The nearness of the discipline of Lent should provoke in us an honest self-examination.  As we step into Lent, we all must ask ourselves if we truly possess the charity, the agape-love of which St. Paul wrote.  Do we cry out to Christ with the persistent faith of the blind man?  Are our faith and charity concrete?  Maybe a reality check is in order.  True faith evokes works of love, acts of mercy, forgiveness, and self-sacrifice.

Lenten discipline is commonly, and rightly, characterized in part by fasting, usually from certain foods, amounts, or from some activity.  To make sure that our fast isn’t vain (“empty”) hunger or doesn’t result in vanity (also from Latin vanus), St. John Chrysostom underscores the necessity of charity in fasting: “What good is it if we abstain from eating meat, but devour our brothers with hatred?”  Love must govern our sacrifices, lest they become empty observances.

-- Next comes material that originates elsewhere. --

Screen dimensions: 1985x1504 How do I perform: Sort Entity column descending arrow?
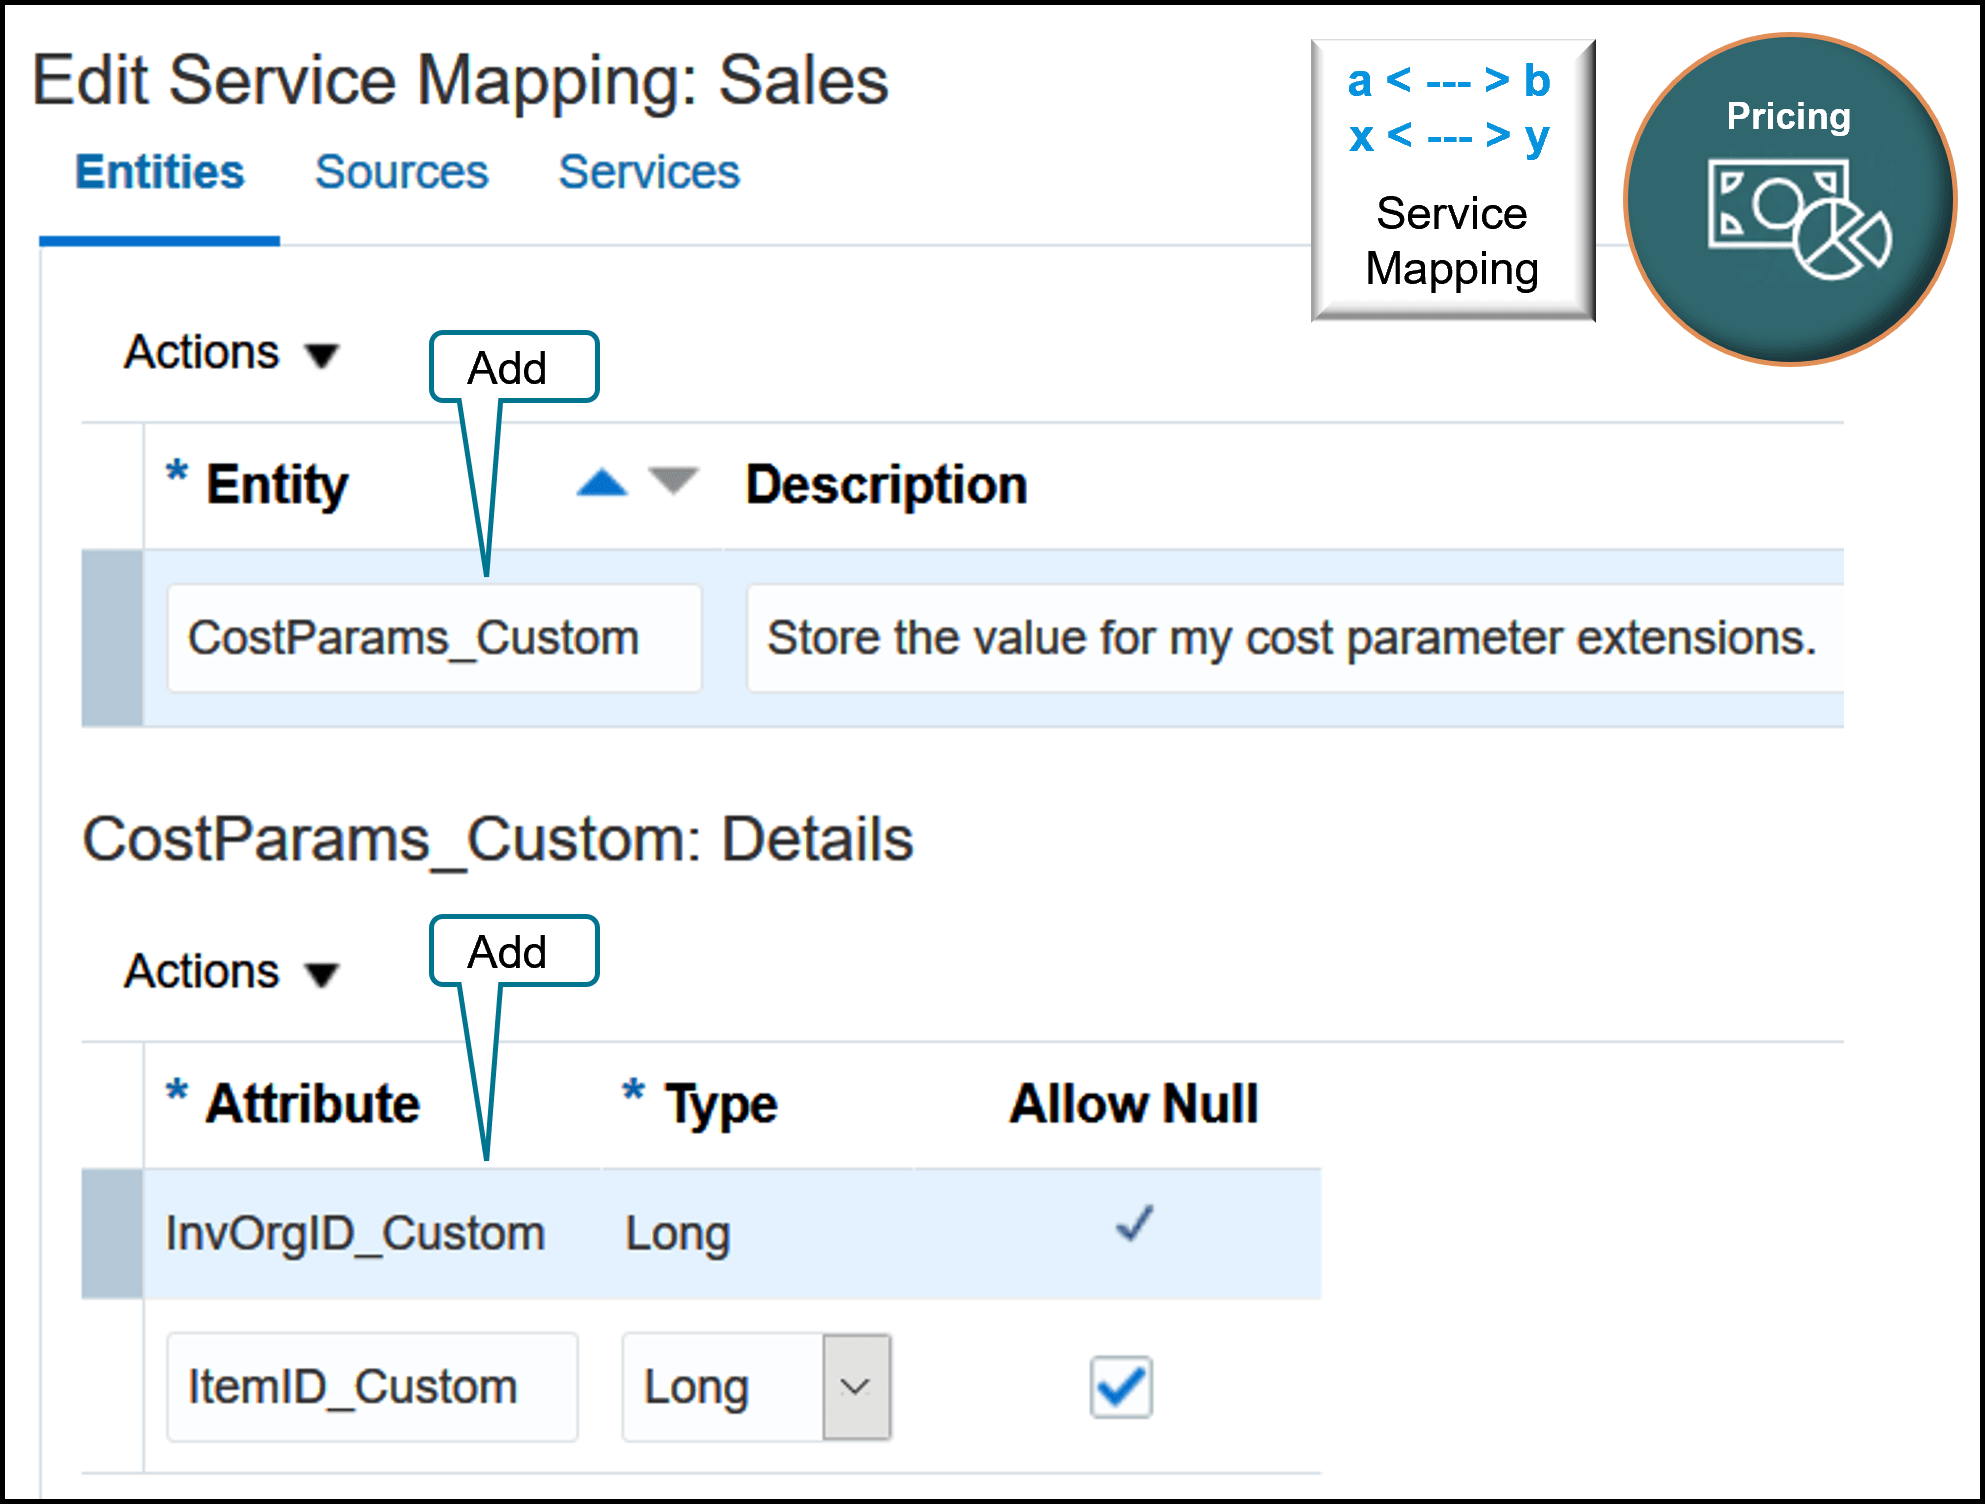point(673,481)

Pius Parsch says that the goal of Lent is the victory of Easter, and the path to this victory is love.  Prepare now to go up to Jerusalem with Christ, embracing the Cross with agape-love in order to receive the light of His grace.  Let us during Lent cry out our petitions to God with all our heart.  Hence, we can journey from sin to grace, from blindness to sight, and from bondage to love.